Garrett specialized in malacology and ichthyology. Born in ALbany, New York, his family moved to Middlebury, Vermont, when he was a child. Considering himself a "Vermontian" throughout his life, he went to sea at age 16 mainly to get away and collect sea shells. Making Hawaii his home from 1857 - 1863, he was initially supported and sponsored by local shell collectors who admired his zeal and sense of adventure as together they found new species and developed a keen sense for scientific details. Soon they were publishing papers on the topic of conchology, for both for local and international scientists - mostly under Pease's name. Running out of funds, Andrew Garrett approached the world-famous ichthyologist Louis Agassiz, who had moved from his native Switzerland to head the new department of Comparative Zoology at Harvard University. Within the year he was part of a team that hunted for unusual species all over Polynesia, to sketch and paint them as lifelike as possible and send fishes conserved in alcohol for the growing collection at Harvard.

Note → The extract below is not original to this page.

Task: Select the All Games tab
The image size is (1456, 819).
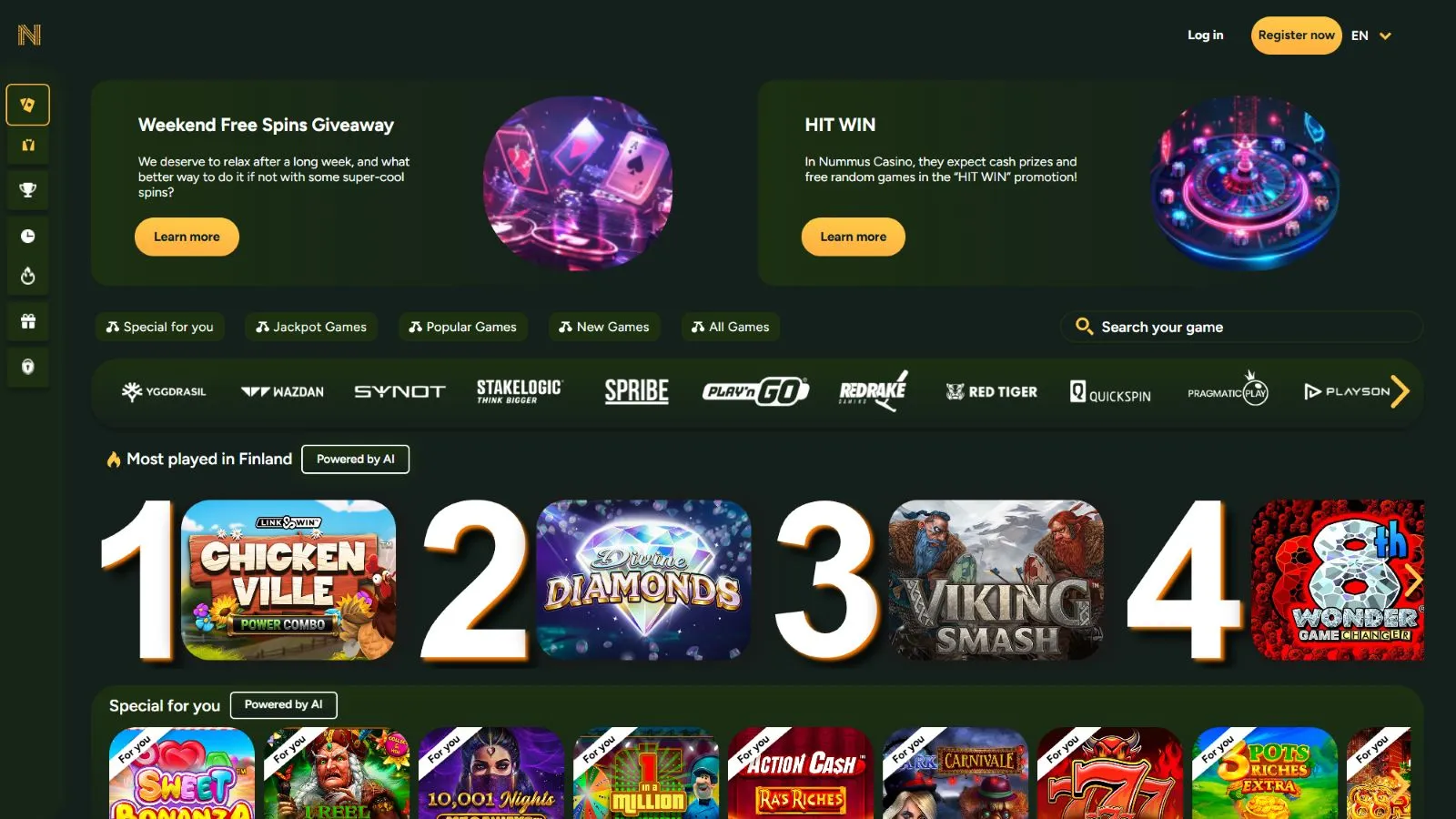Action: tap(731, 327)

Completely self-taught, he became a renowned and admired specialist in the field himself: a skilled artist and adventurer-scientist, he eventually found a new sponsor in Cesar Godeffroy, a wealthy scion of international commerce based in Hamburg, Germany. This helped him explore and describe the shells and fishes of Eastern Polynesia: Samoa, Fiji and many others. Settling on the island of Huahine in 1870, he made it his home and headquarters as he kept collecting shells, fish and eventually also native tools and artifacts to Germany until 1879, when Godeffroy went bankrupt. His seminal work "Fische der Suedsee" was first published in 1872 and remained of primary importance for the next generation of ichthyologists. He never returned to the United States, and died on November 1, 1887, on the island of Huahine where he had put down roots. Rumor has it that he wrote his own obituary, and had the local missionary Ebenezer Cooper send it out into the world he had left behind in his wanderings. Mostly forgotten by both Germans and AMericans, he deserves to be remembered and honored for the rich legacy he left behind.